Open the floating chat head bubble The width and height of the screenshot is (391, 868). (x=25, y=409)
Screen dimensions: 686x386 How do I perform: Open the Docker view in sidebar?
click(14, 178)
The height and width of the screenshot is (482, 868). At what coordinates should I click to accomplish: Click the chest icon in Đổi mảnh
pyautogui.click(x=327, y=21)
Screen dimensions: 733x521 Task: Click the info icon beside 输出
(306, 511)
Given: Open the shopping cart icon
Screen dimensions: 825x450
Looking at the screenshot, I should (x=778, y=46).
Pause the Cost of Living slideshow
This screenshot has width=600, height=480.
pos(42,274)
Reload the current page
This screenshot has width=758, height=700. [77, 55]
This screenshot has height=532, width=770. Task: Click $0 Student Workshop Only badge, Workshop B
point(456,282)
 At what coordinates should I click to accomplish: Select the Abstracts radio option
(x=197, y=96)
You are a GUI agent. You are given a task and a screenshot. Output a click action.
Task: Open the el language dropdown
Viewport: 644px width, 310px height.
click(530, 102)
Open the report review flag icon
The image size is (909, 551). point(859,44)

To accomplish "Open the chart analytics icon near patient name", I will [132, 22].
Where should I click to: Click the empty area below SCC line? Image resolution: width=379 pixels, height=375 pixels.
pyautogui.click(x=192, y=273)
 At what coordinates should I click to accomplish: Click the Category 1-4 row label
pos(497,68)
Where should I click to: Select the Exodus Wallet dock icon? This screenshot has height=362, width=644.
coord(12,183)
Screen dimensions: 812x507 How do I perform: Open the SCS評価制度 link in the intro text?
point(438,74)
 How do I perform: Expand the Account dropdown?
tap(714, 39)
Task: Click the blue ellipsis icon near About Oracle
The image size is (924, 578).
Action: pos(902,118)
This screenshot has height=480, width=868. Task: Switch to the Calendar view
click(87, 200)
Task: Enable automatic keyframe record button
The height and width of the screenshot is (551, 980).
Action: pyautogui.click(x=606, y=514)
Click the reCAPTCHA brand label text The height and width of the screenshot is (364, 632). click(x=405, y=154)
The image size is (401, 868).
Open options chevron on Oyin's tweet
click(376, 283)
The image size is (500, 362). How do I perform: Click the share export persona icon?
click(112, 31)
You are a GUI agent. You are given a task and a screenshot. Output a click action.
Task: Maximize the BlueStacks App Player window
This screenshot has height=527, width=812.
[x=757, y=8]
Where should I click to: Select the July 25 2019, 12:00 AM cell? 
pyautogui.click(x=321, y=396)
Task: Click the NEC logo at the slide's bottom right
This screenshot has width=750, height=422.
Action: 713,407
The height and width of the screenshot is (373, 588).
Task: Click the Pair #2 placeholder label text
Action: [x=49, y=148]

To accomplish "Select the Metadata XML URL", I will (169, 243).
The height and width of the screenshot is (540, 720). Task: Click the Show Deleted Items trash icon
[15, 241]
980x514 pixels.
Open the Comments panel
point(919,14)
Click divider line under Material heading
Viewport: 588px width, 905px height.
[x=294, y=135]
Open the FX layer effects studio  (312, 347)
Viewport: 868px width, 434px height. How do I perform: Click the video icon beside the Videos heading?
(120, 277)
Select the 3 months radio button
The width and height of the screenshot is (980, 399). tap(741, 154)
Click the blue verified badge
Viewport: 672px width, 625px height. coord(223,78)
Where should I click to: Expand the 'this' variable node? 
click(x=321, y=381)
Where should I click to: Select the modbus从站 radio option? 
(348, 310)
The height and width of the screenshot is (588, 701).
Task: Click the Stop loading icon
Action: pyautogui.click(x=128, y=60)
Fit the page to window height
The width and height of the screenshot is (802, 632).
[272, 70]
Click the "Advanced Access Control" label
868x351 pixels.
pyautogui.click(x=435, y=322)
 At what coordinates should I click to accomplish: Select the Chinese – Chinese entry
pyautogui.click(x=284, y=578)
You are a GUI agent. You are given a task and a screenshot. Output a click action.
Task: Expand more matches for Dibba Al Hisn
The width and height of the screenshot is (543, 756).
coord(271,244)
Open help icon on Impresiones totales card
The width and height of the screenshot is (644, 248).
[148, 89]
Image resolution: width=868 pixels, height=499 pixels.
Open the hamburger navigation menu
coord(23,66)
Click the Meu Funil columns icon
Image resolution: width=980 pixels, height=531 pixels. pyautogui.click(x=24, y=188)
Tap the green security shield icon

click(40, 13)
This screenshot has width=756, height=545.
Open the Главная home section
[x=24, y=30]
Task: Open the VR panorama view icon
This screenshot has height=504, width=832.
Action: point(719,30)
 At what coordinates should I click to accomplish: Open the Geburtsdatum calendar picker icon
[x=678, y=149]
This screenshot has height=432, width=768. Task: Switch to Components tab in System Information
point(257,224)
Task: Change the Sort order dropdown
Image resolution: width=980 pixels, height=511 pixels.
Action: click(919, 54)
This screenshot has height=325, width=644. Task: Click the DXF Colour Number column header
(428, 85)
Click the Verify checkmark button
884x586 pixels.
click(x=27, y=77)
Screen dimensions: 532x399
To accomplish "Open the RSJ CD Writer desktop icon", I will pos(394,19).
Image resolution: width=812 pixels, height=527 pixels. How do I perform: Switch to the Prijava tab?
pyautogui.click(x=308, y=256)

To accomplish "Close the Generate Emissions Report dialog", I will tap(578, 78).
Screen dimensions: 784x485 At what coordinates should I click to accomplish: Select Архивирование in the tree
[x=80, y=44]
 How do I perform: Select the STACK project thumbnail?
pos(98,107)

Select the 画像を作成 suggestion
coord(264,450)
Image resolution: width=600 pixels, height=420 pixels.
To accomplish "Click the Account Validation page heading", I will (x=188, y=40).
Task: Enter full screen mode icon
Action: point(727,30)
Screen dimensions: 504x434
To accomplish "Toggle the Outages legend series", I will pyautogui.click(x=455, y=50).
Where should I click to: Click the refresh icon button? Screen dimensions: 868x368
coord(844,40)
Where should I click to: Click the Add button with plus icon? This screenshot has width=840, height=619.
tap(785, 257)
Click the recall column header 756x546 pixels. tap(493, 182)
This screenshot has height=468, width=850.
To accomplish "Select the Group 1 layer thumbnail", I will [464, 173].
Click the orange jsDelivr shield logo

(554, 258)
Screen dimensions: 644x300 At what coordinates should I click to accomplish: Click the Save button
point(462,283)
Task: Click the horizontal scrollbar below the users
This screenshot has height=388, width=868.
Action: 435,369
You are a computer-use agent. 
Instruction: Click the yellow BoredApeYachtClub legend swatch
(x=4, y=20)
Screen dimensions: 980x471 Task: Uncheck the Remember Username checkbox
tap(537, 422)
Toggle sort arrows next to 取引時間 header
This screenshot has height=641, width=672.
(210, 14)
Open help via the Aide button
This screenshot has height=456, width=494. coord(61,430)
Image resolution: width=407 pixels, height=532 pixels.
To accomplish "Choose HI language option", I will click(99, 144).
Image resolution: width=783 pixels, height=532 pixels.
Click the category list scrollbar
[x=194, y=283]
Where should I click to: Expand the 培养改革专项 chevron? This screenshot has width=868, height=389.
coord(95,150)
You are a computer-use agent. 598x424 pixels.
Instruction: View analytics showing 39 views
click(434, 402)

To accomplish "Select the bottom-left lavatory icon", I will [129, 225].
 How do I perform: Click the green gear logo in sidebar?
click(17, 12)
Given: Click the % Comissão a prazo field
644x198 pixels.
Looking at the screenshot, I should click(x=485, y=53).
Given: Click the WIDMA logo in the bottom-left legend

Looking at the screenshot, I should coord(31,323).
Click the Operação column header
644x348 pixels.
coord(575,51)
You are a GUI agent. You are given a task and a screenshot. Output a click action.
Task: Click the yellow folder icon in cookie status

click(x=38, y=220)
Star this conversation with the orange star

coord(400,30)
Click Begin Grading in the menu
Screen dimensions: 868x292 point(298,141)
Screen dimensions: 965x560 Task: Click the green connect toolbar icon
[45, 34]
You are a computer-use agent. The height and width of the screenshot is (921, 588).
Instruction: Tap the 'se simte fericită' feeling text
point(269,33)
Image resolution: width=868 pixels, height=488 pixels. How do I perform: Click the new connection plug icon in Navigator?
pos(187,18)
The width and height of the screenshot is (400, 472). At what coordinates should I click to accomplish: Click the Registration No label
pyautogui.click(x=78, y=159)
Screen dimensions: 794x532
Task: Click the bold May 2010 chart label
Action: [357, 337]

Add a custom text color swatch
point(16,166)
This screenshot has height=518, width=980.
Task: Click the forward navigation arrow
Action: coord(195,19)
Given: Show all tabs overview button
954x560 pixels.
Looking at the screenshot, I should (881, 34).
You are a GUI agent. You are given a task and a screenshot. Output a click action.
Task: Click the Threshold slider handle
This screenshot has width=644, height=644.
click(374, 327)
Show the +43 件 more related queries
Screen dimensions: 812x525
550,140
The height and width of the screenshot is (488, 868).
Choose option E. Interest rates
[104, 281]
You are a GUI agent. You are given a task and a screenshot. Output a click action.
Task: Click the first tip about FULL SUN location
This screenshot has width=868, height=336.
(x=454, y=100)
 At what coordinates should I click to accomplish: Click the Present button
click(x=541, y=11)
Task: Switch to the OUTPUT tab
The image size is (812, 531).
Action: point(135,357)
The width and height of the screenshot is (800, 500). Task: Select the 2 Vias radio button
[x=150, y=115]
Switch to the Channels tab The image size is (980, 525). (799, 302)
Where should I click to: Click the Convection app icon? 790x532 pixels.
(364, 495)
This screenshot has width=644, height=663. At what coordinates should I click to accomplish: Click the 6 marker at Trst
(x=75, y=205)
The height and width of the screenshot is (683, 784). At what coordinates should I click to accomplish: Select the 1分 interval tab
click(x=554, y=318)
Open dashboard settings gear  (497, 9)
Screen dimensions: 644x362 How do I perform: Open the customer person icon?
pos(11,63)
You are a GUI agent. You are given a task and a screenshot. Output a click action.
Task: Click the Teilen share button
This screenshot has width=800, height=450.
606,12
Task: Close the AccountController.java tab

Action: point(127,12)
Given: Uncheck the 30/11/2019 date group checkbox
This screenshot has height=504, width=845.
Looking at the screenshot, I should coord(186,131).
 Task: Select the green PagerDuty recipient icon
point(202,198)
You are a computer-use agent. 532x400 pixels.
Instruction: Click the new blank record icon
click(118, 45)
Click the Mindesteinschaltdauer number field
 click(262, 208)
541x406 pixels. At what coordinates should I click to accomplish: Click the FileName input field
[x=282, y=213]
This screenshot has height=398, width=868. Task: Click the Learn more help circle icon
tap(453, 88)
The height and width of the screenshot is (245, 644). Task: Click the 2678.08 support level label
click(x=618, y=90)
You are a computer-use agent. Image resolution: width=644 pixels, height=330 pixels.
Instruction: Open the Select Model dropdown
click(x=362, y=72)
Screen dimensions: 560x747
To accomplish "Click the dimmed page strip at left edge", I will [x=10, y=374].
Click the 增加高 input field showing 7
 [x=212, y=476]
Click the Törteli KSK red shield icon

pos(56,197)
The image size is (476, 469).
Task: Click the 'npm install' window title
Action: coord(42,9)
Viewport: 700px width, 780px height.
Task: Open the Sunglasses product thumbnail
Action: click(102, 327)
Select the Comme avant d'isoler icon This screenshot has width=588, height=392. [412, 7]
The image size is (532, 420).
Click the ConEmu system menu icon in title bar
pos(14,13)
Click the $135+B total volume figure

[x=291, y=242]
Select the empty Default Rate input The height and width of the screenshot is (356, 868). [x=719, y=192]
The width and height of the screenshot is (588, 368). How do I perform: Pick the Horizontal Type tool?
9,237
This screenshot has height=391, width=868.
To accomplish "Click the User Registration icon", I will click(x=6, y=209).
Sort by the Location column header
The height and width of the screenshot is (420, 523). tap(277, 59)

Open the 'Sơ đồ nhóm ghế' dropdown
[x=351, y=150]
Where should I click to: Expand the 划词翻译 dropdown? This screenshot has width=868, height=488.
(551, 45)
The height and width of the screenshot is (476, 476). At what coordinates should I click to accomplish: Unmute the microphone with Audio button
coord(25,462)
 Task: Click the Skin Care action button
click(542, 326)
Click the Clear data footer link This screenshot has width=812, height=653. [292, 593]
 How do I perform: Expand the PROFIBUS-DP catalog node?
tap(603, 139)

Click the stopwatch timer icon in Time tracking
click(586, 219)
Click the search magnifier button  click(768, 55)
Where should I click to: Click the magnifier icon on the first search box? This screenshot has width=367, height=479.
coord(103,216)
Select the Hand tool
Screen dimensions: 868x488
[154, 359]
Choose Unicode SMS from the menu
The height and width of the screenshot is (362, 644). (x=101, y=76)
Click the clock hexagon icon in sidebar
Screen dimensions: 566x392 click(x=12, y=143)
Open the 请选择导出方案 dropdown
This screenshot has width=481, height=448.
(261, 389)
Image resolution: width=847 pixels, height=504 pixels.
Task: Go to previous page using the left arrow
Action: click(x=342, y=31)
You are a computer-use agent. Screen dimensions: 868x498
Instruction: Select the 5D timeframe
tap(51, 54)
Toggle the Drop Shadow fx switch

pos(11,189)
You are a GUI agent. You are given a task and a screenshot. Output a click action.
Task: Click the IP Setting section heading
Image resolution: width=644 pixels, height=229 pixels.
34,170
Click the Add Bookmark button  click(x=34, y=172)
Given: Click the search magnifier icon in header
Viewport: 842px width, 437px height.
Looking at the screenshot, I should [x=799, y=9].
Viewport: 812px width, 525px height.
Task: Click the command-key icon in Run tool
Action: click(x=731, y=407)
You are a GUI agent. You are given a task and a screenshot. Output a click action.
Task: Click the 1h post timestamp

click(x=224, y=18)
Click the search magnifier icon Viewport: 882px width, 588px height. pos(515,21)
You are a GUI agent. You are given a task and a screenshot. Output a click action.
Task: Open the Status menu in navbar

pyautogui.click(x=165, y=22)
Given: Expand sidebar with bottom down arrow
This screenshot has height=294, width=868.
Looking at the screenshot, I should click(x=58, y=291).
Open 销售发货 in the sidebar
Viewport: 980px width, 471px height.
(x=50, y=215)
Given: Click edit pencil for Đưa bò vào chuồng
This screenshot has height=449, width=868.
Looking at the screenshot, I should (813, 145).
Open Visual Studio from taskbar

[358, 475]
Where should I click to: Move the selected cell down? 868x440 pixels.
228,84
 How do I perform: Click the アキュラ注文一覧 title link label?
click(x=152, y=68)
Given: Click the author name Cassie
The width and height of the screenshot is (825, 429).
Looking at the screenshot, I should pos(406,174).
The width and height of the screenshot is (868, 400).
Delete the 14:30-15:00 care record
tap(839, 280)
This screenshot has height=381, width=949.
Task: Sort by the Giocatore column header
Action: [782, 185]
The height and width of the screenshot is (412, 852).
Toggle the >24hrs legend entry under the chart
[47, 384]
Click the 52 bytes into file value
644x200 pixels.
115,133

+--

- _TASK TO CARRY OUT_: Show, from the listing above, every line holding the word "near".

- _ANSWER SPACE_:
To accomplish "Open the chart analytics icon near patient name", I will [132, 22].
Task: Click the blue ellipsis icon near About Oracle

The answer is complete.